Interesting stuff. So as I said before, this is my adjusted water profile.Ca - 140ppm Mg - 22ppm Na- 19ppm SO4 - 305ppm Cl - 81ppm. My Ca is 10 ppm, my sulfate is 4ppm, and my chloride is 19. So pretty significant additions I think. I guess I'll just brew and check the mash pH. I would just need it to get it down .5 or so.

Also, I was going to collect my total volume of water and treat that, then pull off my amount for the strike, then the remainder for the sparge.

Or should I just heat my strike, add the proper amount of salts to the lower amount, get the mash going. Then same with the sparge? Does that make sense?
 
Interesting stuff. So as I said before, this is my adjusted water profile.Ca - 140ppm Mg - 22ppm Na- 19ppm SO4 - 305ppm Cl - 81ppm. My Ca is 10 ppm, my sulfate is 4ppm, and my chloride is 19. So pretty significant additions I think. I guess I'll just brew and check the mash pH. I would just need it to get it down .5 or so.

Also, I was going to collect my total volume of water and treat that, then pull off my amount for the strike, then the remainder for the sparge.

Or should I just heat my strike, add the proper amount of salts to the lower amount, get the mash going. Then same with the sparge? Does that make sense?

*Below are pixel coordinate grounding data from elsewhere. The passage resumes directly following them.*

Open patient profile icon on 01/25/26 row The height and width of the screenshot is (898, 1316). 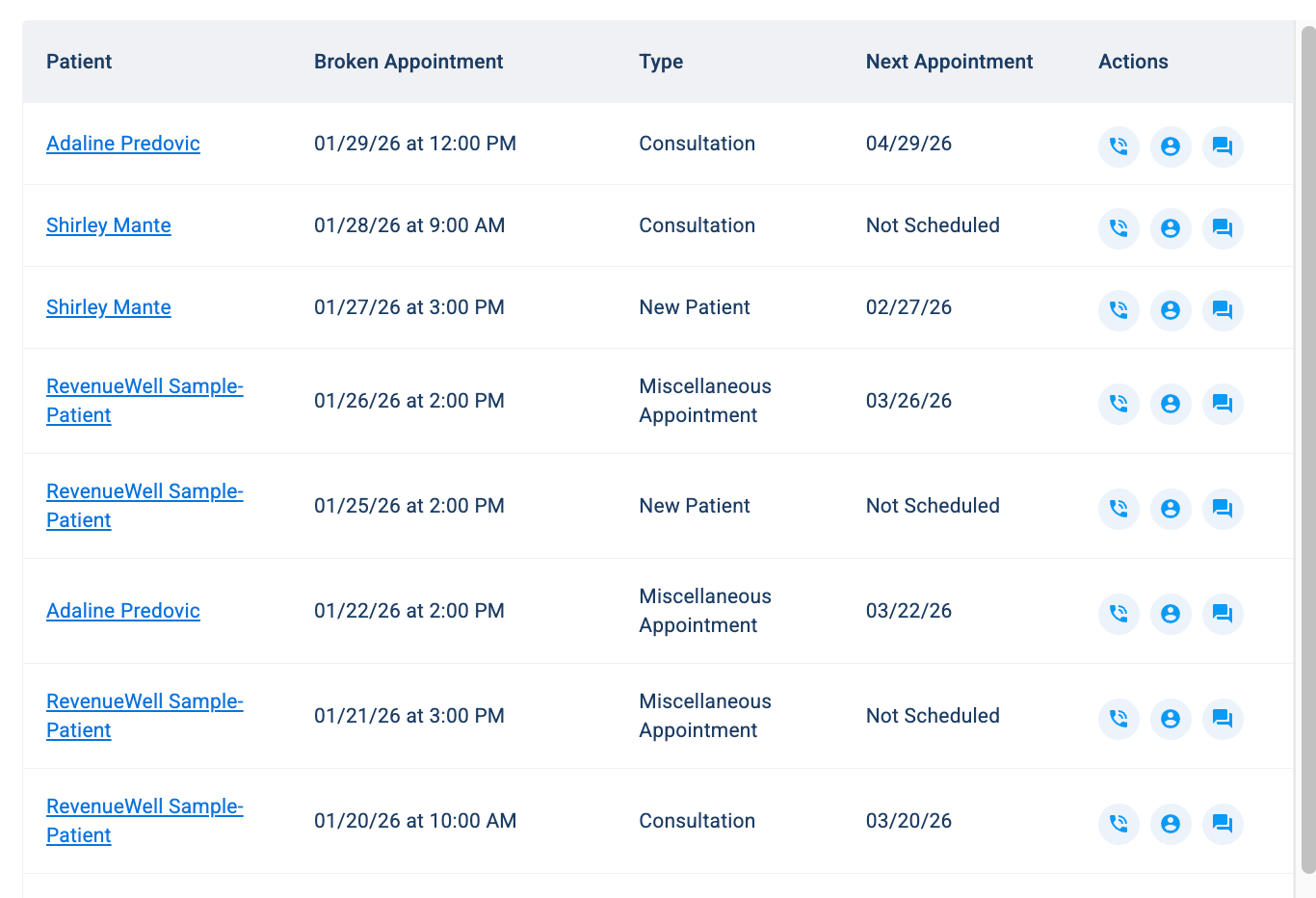pyautogui.click(x=1171, y=509)
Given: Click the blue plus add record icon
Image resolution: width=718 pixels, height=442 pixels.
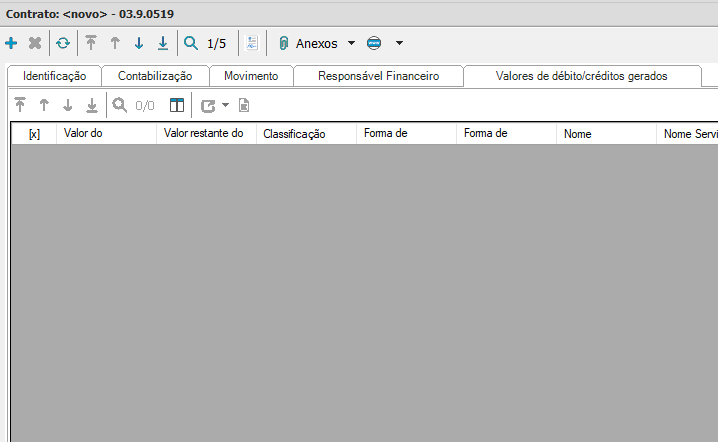Looking at the screenshot, I should tap(11, 44).
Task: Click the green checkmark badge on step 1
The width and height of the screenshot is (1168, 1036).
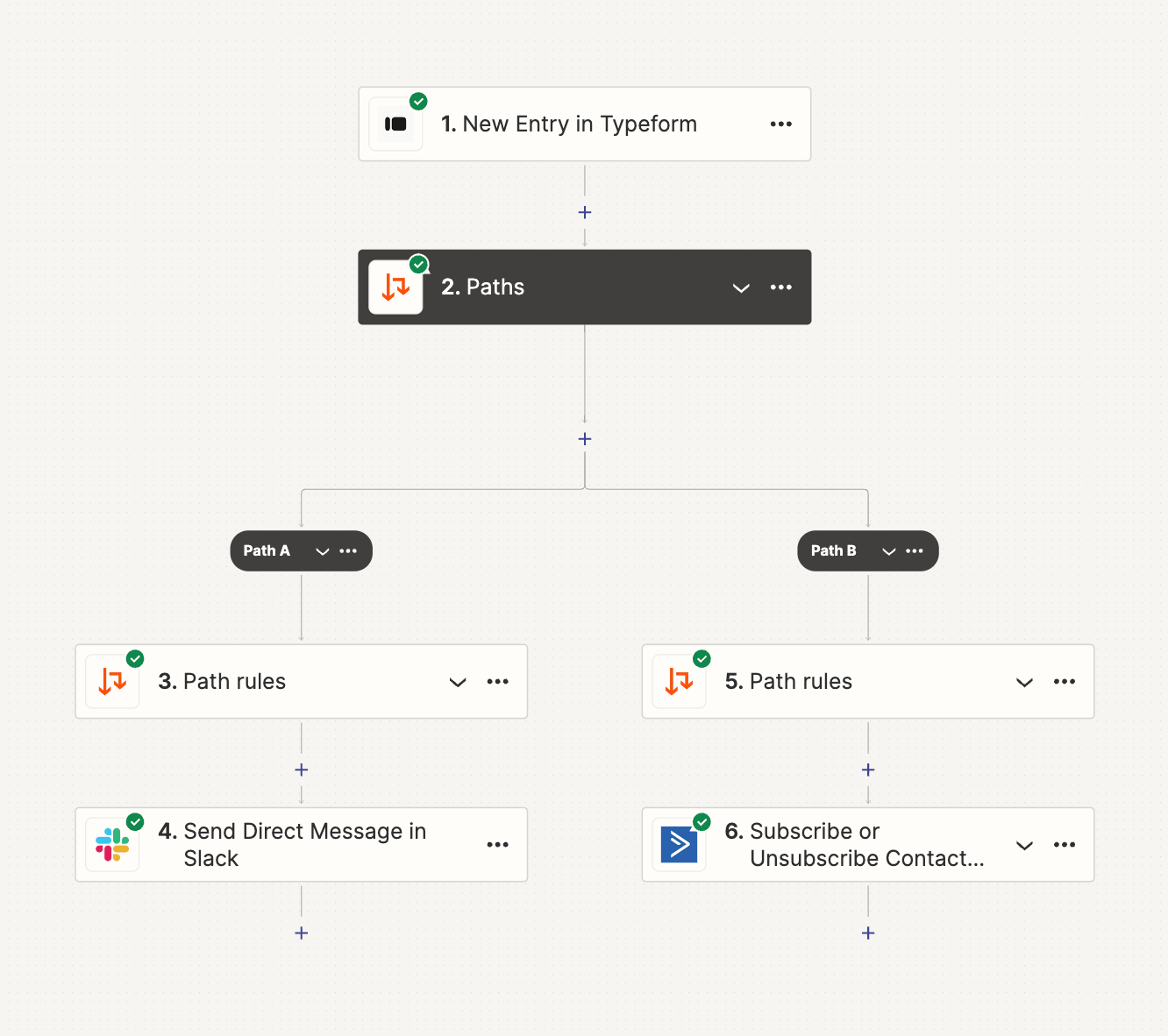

No matter WHAT the additions would be, the mash pH is the most critical part.
 
Returning to the original post: 5.8 to 5.9 is a rather high pH for a mash made with low alkalinity water like this one so the pH meter ought to be checked (but the pH meter should almost always be checked periodically anyway). One lot of Munton's Maris Otter I checked had a DI pH of 5.84 so assuming you used that alone with distilled water you would expect 5.84 as the mash pH. Adding 7 mEq/L calcium hardness (140 mg/L) would lower that pH to about 5.72 using Kohlbach's published 3.5 mEq calcium per mEq protons. But that is at knockout and people are finding that it takes at least twice that much calcium to get an mEq of protons released into the mash. Using 7 instead of 3.5 the predicted mash pH would be 5.78 IOW your expected drop would be 0.06 pH as opposed to 0.12 as predicted by the Kohlbach formula (no surprise there as the malts are pretty linear over a small pH shift like this). If the Kohlbach coefficient is 14 then the pH shift would be only 0.03. To get to pH 5.4 you would need 19.3 mEq of acid per kg of grain. Lactic acid (88%) will give you 11.4 mEq/mL.